# Need help.....I have no hope now



## *Dawn (Jan 8, 2013)

I posted my story down below a couple of days ago. About being married 23 years together 26 years. My husband doesn't love me and hasn't for about 8 years now. He now says he's just "done". We had a 7 hour conversation until 5am this morning. He wants to find a place in the day or two and leave this weekend.

I begged and made a fool of myself like I did when he brought this up a week and a half ago. We've been together so long I can't deal with living without him. I said I would fight for our marriage no after what. But he's completely done and IS leaving. He said the nly time he's been happy in 8 years is when he was deployed and he's NOT spending the next 10-20 years of his life unhappy anymore.

In the end of the conversation I begged him to at least not level until our youngest graduates in a few months. He just told me he won't look for somewhere to live today that he was going to think about our son.

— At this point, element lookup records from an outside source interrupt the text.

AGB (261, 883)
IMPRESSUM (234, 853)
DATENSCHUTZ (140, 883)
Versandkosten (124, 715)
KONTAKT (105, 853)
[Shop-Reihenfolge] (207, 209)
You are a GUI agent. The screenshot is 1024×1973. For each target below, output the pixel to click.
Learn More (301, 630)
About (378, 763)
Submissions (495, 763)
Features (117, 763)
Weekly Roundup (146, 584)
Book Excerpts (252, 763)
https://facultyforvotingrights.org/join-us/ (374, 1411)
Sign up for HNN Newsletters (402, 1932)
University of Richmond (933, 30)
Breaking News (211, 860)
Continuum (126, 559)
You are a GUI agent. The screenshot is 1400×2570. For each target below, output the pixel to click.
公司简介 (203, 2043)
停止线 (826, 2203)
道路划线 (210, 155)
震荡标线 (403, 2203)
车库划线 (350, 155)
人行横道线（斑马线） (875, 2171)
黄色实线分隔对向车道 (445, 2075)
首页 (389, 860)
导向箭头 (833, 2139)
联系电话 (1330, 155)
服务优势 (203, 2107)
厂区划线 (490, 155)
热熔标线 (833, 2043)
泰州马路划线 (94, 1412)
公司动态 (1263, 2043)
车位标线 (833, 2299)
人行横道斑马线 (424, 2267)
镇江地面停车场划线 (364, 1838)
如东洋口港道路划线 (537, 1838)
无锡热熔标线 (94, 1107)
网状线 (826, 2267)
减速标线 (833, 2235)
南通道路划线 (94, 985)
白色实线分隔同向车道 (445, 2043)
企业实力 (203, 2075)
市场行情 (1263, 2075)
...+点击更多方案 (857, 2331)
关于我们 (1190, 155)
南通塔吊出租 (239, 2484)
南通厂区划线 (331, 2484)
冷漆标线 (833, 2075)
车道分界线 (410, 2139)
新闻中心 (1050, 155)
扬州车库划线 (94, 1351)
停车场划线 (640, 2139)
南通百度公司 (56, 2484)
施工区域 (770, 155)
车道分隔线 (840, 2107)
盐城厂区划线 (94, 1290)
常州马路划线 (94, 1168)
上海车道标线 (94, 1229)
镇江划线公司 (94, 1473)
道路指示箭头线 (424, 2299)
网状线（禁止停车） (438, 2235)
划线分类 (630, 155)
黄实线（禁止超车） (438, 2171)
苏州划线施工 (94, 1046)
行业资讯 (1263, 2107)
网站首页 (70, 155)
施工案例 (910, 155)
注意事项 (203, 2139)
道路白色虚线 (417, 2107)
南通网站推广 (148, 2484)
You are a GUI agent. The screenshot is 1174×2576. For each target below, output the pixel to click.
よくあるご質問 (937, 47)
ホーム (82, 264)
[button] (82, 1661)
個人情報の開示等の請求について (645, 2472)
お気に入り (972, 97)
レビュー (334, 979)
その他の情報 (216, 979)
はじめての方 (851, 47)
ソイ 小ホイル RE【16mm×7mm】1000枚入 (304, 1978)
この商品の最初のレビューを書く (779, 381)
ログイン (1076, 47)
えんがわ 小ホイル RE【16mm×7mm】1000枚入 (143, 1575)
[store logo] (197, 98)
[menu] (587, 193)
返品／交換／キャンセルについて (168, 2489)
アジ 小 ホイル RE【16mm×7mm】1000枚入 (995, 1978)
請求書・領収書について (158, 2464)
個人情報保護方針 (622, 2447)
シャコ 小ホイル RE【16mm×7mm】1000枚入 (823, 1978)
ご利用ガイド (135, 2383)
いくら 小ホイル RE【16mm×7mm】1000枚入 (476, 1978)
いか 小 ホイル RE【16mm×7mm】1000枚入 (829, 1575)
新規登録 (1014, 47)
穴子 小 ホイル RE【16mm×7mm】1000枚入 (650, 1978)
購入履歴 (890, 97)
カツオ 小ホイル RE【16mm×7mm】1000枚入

At this point I'm starting to think I may just have to let him go. I can't even believe I'm saying that and I'm not sure. I'm to the point of not being able to take the pain anymore.


----------



## Pluto2 (Aug 17, 2011)

go see your MD about possible meds for depression/anxiety and get a recommendation for counseling. This is a lot for one person to handle on their own and there is nothing wrong with getting some help to cope.
Then stop and honestly look at what you are doing. Your H is telling you he is unhappy. Your reply is that he should stay in this unhappy relationship. I understand you want to keep your marriage together. But if your H is that desparately unhappy, is your marriage that healthy to begin with. I'm not judging, just asking.
And FYI, keep a single post and add to it, that way folks don't have to check multiple posts to get your story.


----------



## angelpixie (Mar 2, 2012)

Dawn -- also do what a few of us recommended in your other thread and see an attorney ASAP. He is not thinking of you or the kids at this point, and you need to look out for your future. Make sure you get everything you deserve after all this time with him.


----------